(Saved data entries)
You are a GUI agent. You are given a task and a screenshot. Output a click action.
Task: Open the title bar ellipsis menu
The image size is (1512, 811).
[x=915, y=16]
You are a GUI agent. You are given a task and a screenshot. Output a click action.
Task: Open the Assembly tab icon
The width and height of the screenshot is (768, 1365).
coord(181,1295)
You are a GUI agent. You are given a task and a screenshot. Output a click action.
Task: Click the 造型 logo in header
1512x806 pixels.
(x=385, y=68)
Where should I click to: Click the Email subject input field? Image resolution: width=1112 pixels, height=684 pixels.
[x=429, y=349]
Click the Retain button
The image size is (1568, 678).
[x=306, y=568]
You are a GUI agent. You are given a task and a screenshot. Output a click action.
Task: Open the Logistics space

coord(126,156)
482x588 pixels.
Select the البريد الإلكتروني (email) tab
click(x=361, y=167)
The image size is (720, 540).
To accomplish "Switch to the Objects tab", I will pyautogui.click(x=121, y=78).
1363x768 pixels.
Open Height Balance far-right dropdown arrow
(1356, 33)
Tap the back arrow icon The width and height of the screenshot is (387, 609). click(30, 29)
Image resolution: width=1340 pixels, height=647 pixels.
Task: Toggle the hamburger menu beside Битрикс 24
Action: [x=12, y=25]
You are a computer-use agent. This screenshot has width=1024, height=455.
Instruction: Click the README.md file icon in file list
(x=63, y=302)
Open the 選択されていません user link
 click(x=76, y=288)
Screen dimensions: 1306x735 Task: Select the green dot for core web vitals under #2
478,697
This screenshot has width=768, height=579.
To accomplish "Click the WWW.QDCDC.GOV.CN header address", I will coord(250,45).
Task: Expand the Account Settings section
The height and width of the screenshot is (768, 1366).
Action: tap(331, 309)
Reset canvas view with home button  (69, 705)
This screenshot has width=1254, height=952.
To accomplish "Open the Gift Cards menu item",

WHAT YOU HAVE TO DO -
Every line of the records in which the string "will" is found should be counted, and only the count returned.

ANSWER BELOW -
2